**GOAL**
Starting with the line that contains "Select JSON tab in decoded payload" and going on through the end of the items, write those lines again with "JSON" changed to "XML" and nothing else altered. Leave the pictures out of your answer.

--- begin DATA EXCERPTS ---

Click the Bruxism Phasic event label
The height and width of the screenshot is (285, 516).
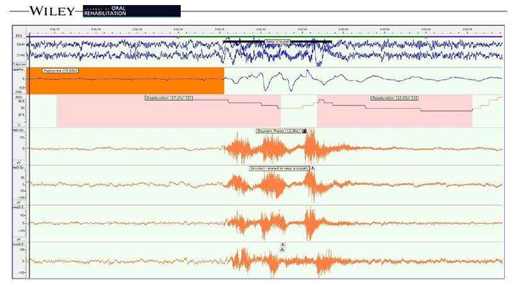(278, 131)
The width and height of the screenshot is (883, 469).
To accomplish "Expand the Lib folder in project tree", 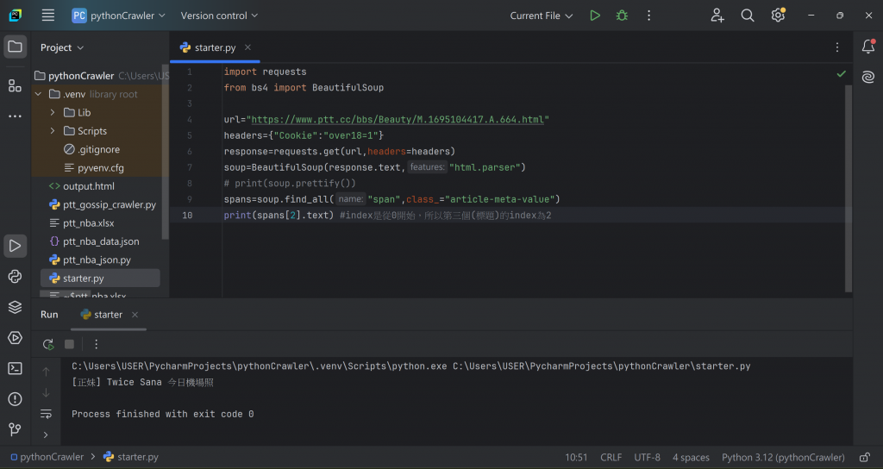I will tap(52, 113).
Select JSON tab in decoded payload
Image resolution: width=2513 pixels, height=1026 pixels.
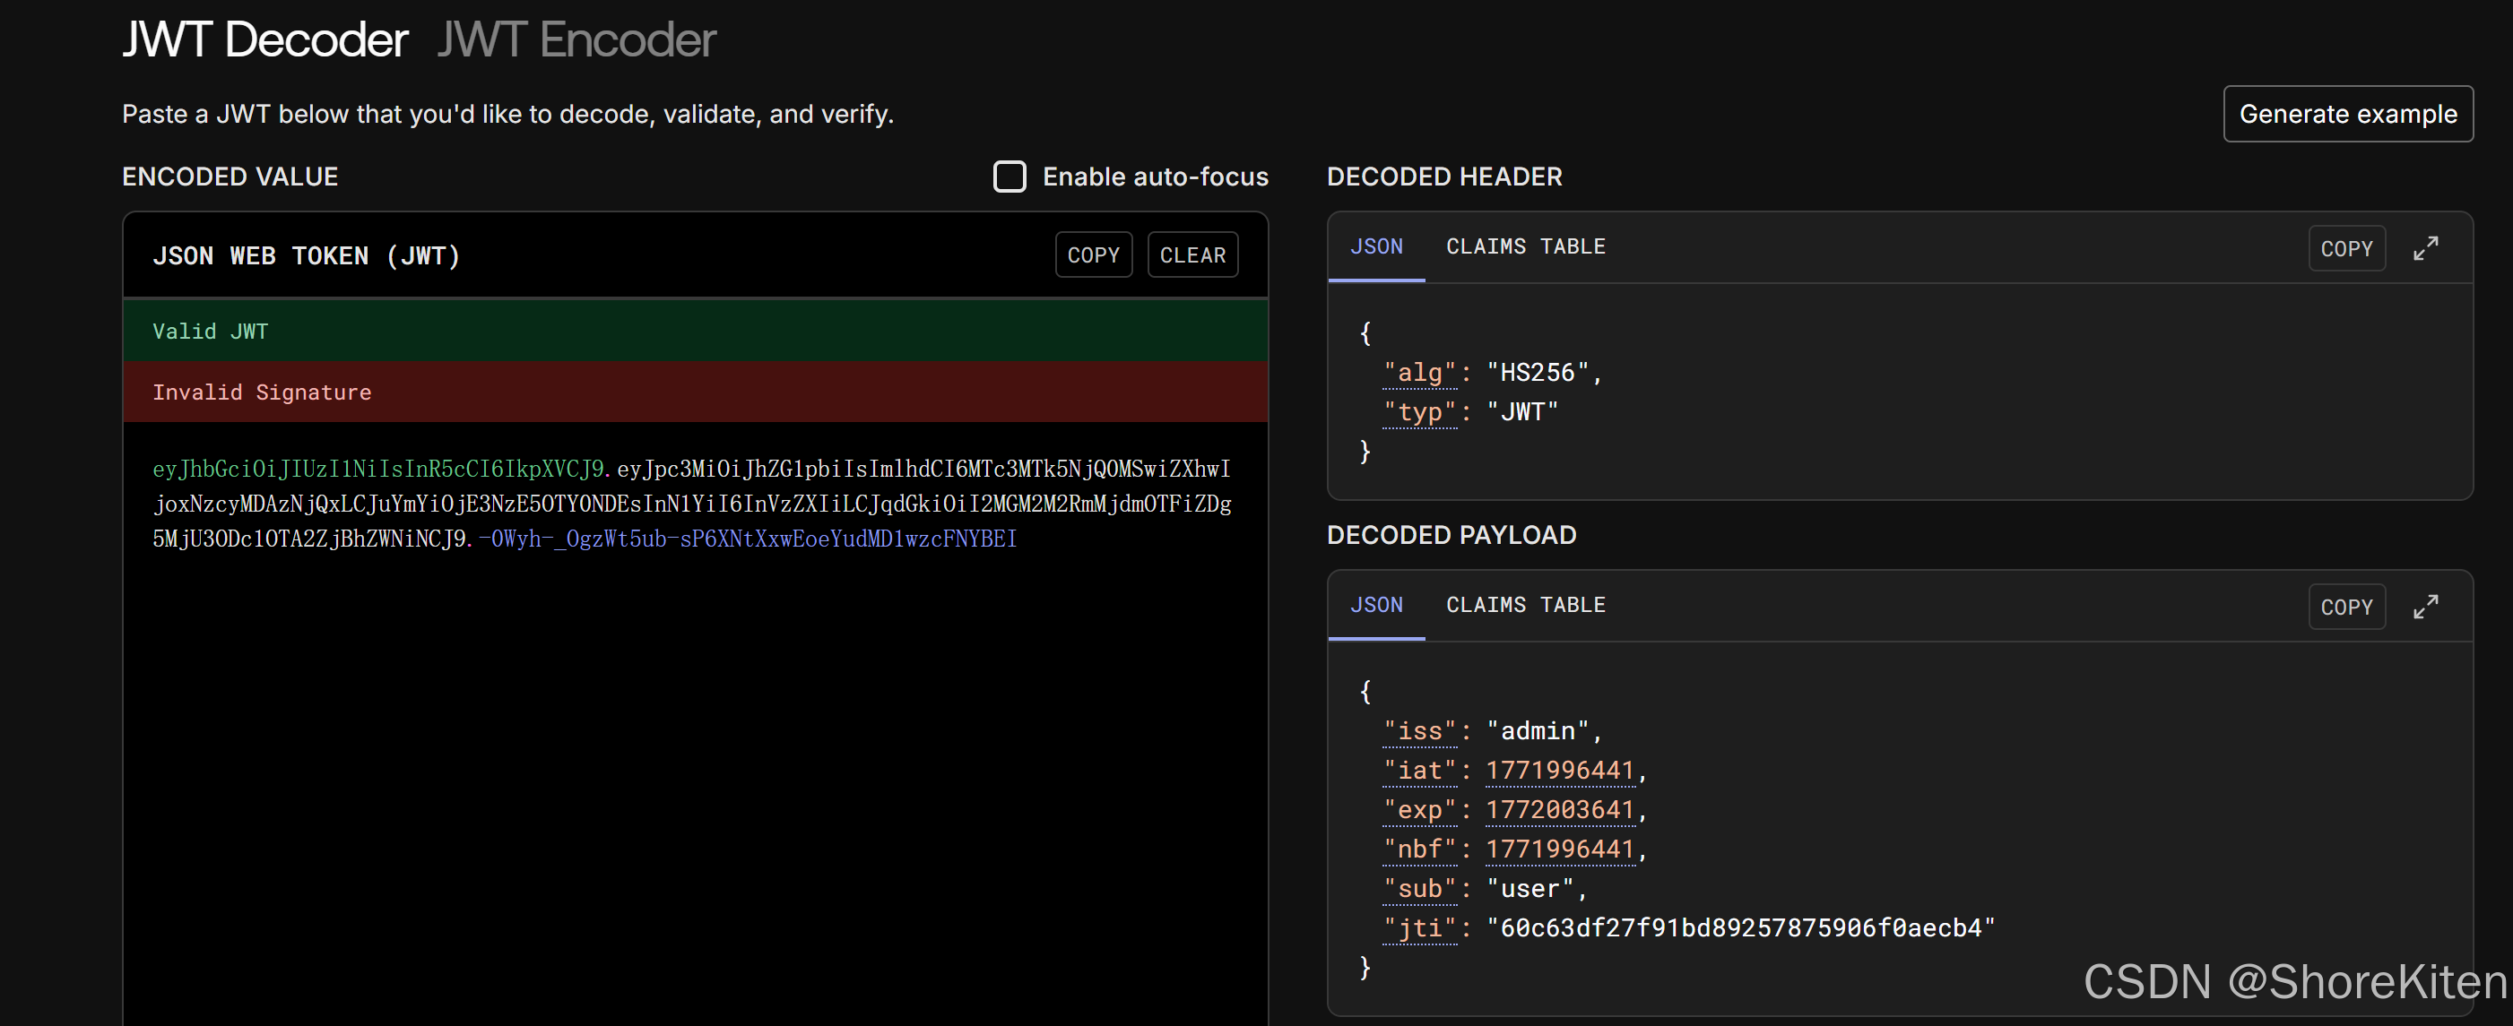click(1376, 605)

--- end DATA EXCERPTS ---

**RESPONSE TO THIS EXERCISE**
Select XML tab in decoded payload
Image resolution: width=2513 pixels, height=1026 pixels.
click(1376, 605)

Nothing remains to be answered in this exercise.